Il cantante siracusano ha la responsabilità di aprire i concerti del maestro in coppia con Alice, come successo ieri sera al Metropolitan di Catania. «Mi sento un venditore abusivo, avevo un po' di paura ma il pubblico risponde bene». A MeridioNews racconta i suoi progetti, a partire dall'ultimo disco-libro Sale
Carlo Muratori tra Battiato e le tradizioni popolari «La musica è un fatto culturale, non spettacolare»
Riscaldare il pubblico di Franco Battiato e Alice è una responsabilità per Carlo Muratori, cantante e chitarrista siracusano che negli ultimi due giorni si è esibito sul palco del teatro Metropolitan di Catania, insieme a una band speciale, composta da un quartetto d’archi e una sezione ritmica con basso, batteria e chitarra. Si sente un «venditore abusivo», consapevole di trovarsi davanti a un pubblico che non è il suo e di poter correre il rischio di fare un buco nell’acqua e non essere accettato. «Avevo un po’ di paura prima di cominciare, ma per fortuna già dal primo brano il pubblico ha risposto in modo positivo».

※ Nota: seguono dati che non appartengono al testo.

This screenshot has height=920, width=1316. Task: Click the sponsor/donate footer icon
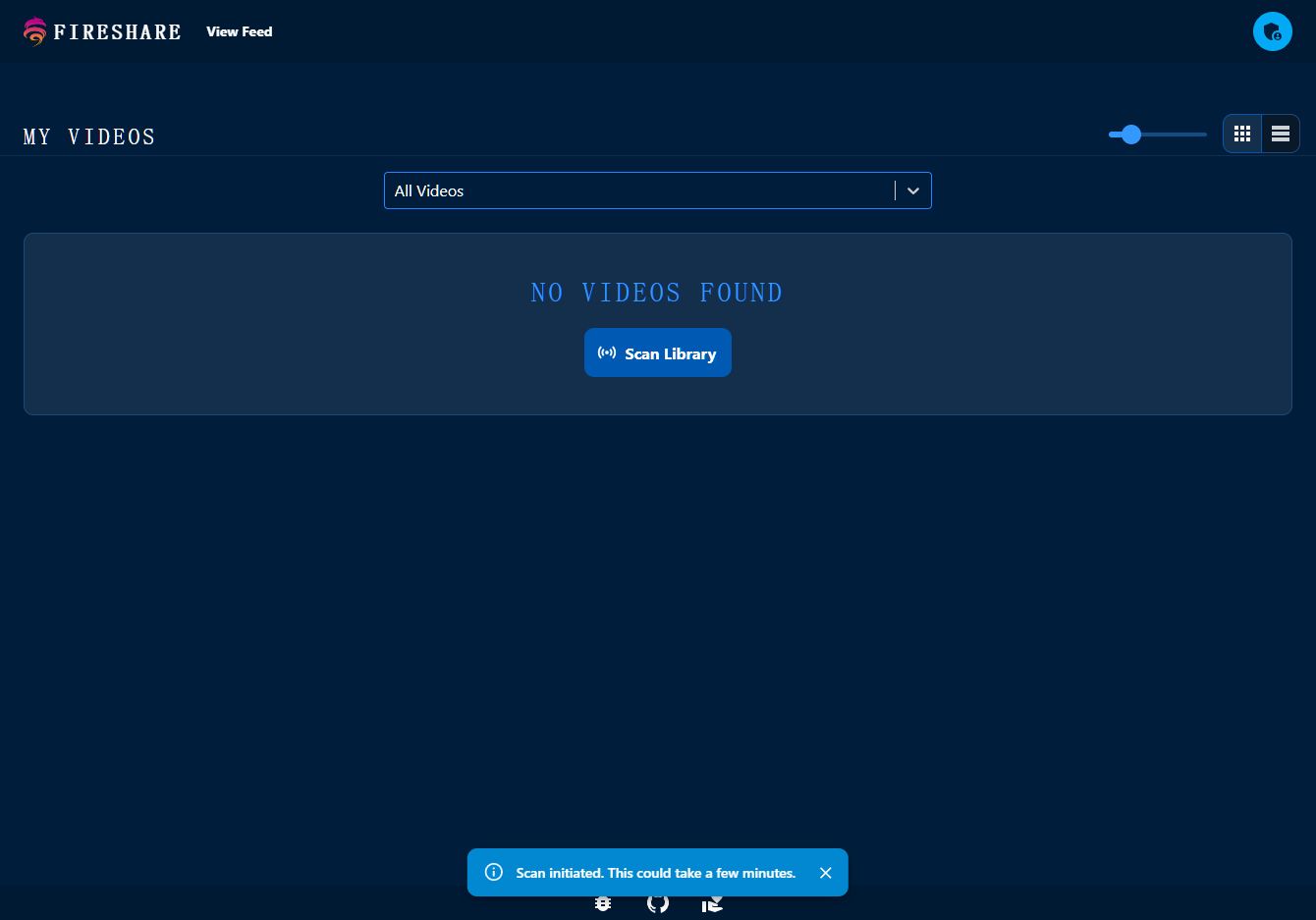(x=713, y=903)
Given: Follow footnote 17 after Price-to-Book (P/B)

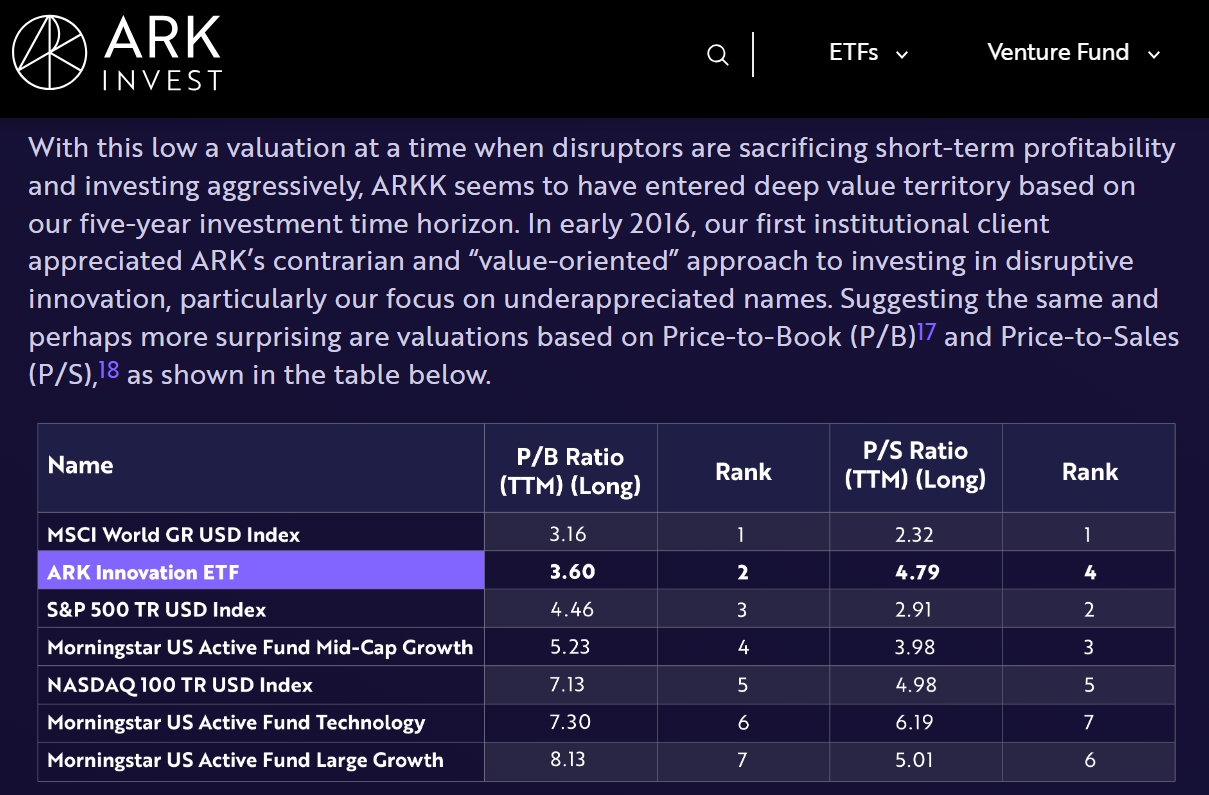Looking at the screenshot, I should click(926, 332).

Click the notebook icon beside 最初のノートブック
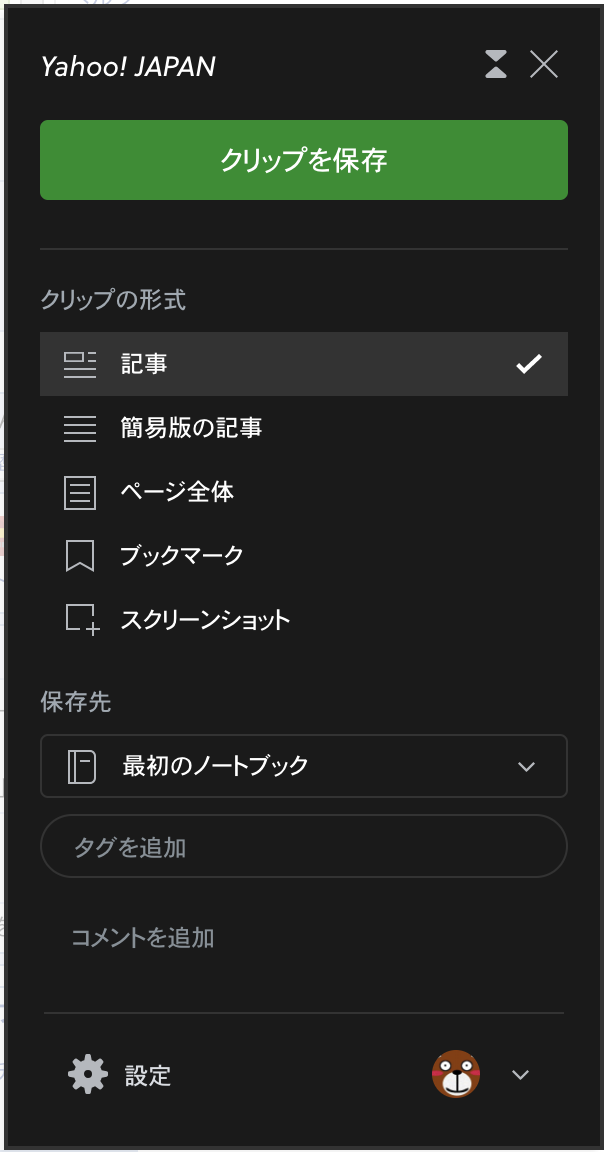coord(80,766)
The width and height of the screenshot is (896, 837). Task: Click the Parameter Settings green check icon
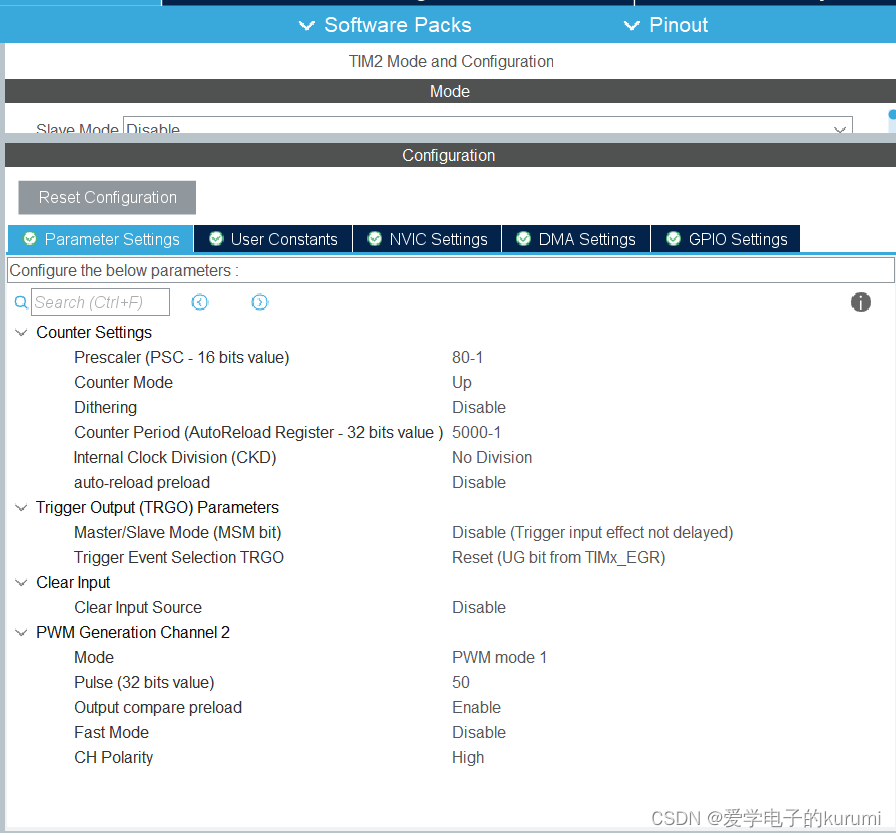coord(29,239)
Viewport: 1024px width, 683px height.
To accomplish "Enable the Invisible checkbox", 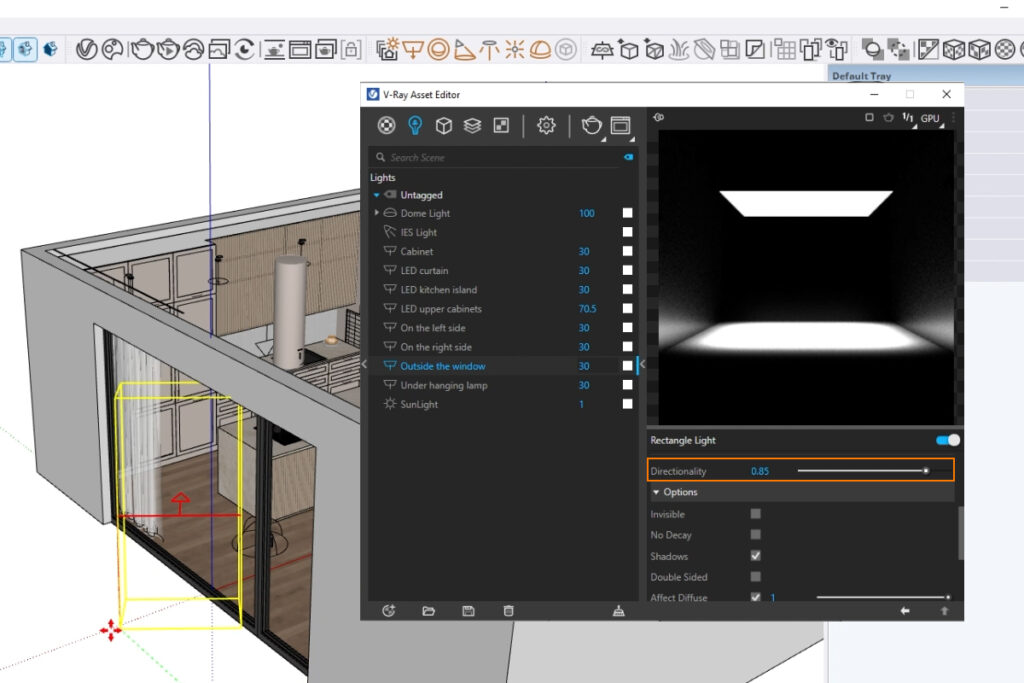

Battiato lo conosce dagli anni ’80, quando si incontravano frequentemente per discutere dei temi più disparati, letterari e filosofici, fino ad arrivare, naturalmente, a quelli musicali. «È un’amicizia di vecchia data – spiega Muratori – per me è un punto di riferimento e penso che anche lui, nel mio modo di vivere la musica, abbia trovato qualcosa che stima. E di questo gli sono veramente grato». I primi stimoli sonori per il piccolo Carlo arrivano dalla bottega di falegnameria del padre, dove si ascoltava Domenico Modugno. E proprio al cantante di origini pugliese è stato dedicato il concerto tributo Nonsolomodugno, in cui il cantautore siracusano ha messo in relazione la canzone d’autore italiana e la cultura popolare. Con quest’ultima Muratori ha avuto un rapporto di odio e amore, allontanandosene e riavvicinandosi continuamente nel corso della sua carriera. «Dentro di me c’è una schizofrenia che mi divide. Una parte tira verso il recupero di antiche tradizioni popolari, dove la musica è già stata scritta e va solo attualizzata». L’altra, invece, è più creativa e compositiva, ed era già emersa dalle prime esperienze con il gruppo dei Cilliri, fondato nel 1977.
Gli incontri con il pubblico per lui sono sempre diversi e non si sa mai come andranno a finire. «Avendo oltre 80 brani in tutta la carriera è difficile stabilire una scaletta, è una grande responsabilità». Così il cantante siciliano si affida alla sorte. «Una volta ho preso un mazzo di carte dove c’erano scritti 40 brani e le ho fatte estrarre al pubblico. Abbiamo suonato quelle scelte dal destino». Agli spettatori catanesi ha presentato invece alcuni brani del nuovo disco-libro Sale, pubblicato lo scorso dicembre. Sessantaquattro pagine dove l’autore ha scritto i pensieri che lo hanno portato a produrre i brani. «È musica da leggere, oltre che da ascoltare». E a questo concetto è così legato da mettersi all’opera per aprire una nuova collana dal nome La musica da leggere, dove «inviteremo musicisti come Mario Incudine e Alfio Antico a pubblicare i loro lavori, il disco sarà solo uno spunto per parlare del proprio territorio».
Muratori, che vive in una campagna tra agrumeti e uliveti dove trova ispirazione, ha anche dato vita, con un gruppo di amiche ragusane, alla rivista Le fate, un bimestrale di arte, cultura e identità siciliane. «Ci lavora da tre anni un team composto da catanesi, ragusani e siracusani, che affrontano i problemi dell’arte in Sicilia». E il suo impegno non finisce qui. È anche organizzatore di eventi e rassegne musicali che possano offrire ai colleghi che «vengono sballottati a destra e manca in posti dove non possono esprimersi» un’offerta culturale come lui stesso chiede. «Sostengo da sempre che la musica sia un fatto culturale e non spettacolare, che semmai è un aspetto secondario. Non si può invitare un artista a suonare in una piazza rumorosa, dove passano le macchine e si mangiano le noccioline». La sua logica si basa sull’individuazione dei luoghi giusti, perché «non tutte le piazze sono adatte per fare musica». Che per lui va legata a un sito specifico, che abbia una storia. «Un posto che emani energia, come un antico lavatoio o una scalinata antica dei paesini iblei, luoghi che spesso sono lasciati al degrado».